"Indagare ancora su Conte e Speranza"

Continua l’inchiesta sull’andamento dei contagi, zona rossa e piano pandemico: Brescia chiede approfondimenti al tribunale dei ministri

"Indagare ancora su Conte e Speranza"

«Bisogna indagare ancora sull’ex premier Giuseppe Conte e sull’ex ministro della Salute Roberto Speranza». La Procura di Brescia ha proposto «approfondimenti istruttori» al Tribunale dei ministri. La richiesta accompagna i 24 faldoni relativi alle posizioni di Conte e Speranza, indagati per epidemia colposa e omicidio colposo nell’inchiesta dei pm di Bergamo sulla gestione del Covid in Val Seriana trasmessi il 17 marzo: da quanto è emerso da alcune indiscrezioni il collegio di giudici sarebbe al lavoro per decidere se accogliere o meno le proposte avanzate dai pm, che avrebbero chiesto ai magistrati giudicanti ulteriori atti di indagine.

Il collegio presieduto da Mariarosa Pipponzi ha tempo 60 giorni per accogliere la proposta dei pubblici ministeri bresciani i quali, in questo caso, non possono compiere indagini senza l’autorizzazione delle Camere di appartenenza dei due esponenti di M5s e Pd. Anche se non è esclusa ancora l’ipotesi che tutto venga archiviato, il fatto che - dopo aver letto le carte raccolte negli ultimi tre anni dai loro colleghi di Bergamo - gli inquirenti bresciani abbiano chiesto ulteriori approfondimenti istruttori potrebbe convincere i tre giudici ad assecondarne l’istanza e a ritrasmettere gli atti al procuratore Francesco Prete, affinché sia lui a chiedere al Parlamento l’autorizzazione a procedere nelle indagini.

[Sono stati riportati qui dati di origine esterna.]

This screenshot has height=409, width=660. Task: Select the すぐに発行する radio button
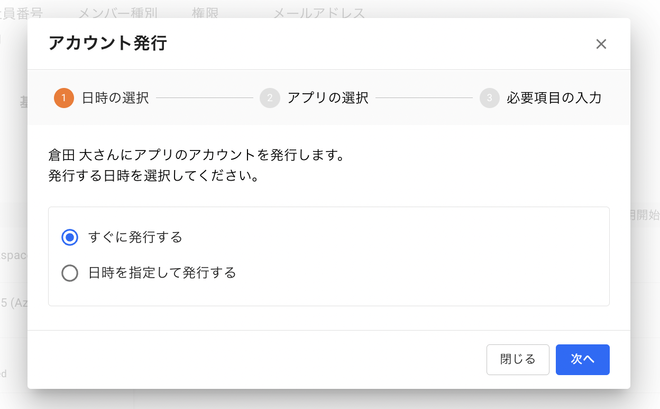[70, 237]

Sul loro tavolo potrebbero anche confluire memorie difensive o ipotetiche richieste di interrogatori da parte degli indagati. Conte e Speranza avrebbero mentito ai pm sulla Zona rossa in Valseriana, causando la morte evitabile di almeno 4mila bergamaschi (così dice la relazione ai pm del virologo Andrea Crisanti, oggi senatore Pd); avrebbero detto bugie sul piano pandemico, colpevolmente non aggiornato e teoricamente applicabile; avrebbero mentito a Oms e Ue sulla reale preparedness dell’Italia ad affrontare la pandemia; avrebbero mentito agli italiani dicendo che la situazione era sotto controllo mentre al ministero della Sanità volavano coltelli e dossier; avrebbero silenziato i pochi che sollevavano criticità sulle misure (in molti casi tardive) messe in campo per fronteggiare l’emergenza, come la mancata formazione di medici e infermieri e il mancato acquisto di dispositivi di protezione individuale e respiratori» già nei mesi di gennaio e febbraio, come chiedeva invano l’allora viceministro Pierpaolo Sileri. Circostanze che avrebbero certamente contribuito a contenere il contagio, ipotizzano i pm. In cambio il politico in quota M5s avrebbe ricevuto pesanti minacce di dossieraggio da Goffredo Zaccardi, allora capo di gabinetto di Speranza. Tutto documentato dagli scambi di sms e whatsapp in mano agli inquirenti, pubblicati in questi giorni sui quotidiani, ma di cui si era già ampiamente occupato il Giornale nei mesi scorsi.

Reati solo «politici» o con conseguenze anche penali? Oggi si sa che la chiusura di Alzano e Nembro non si fece nonostante le evidenze scientifiche, per il pressing di Confindustria in una zona altamente produttiva, neanche quando fu Regione Lombardia a chiederlo - forse tardivamente - il 3 marzo.

Perché? L’idea che si sono fatti i magistrati è che la chiusura della Lombardia avrebbe dato un vantaggio «politico» alla Lega Nord, che con Matteo Salvini e il governatore Attilio Fontana già a fine febbraio chiedeva misure più stringenti. Un mero calcolo di parte, quello di Conte e Speranza. Alla faccia della scienza che avrebbe dovuto essere la loro bussola.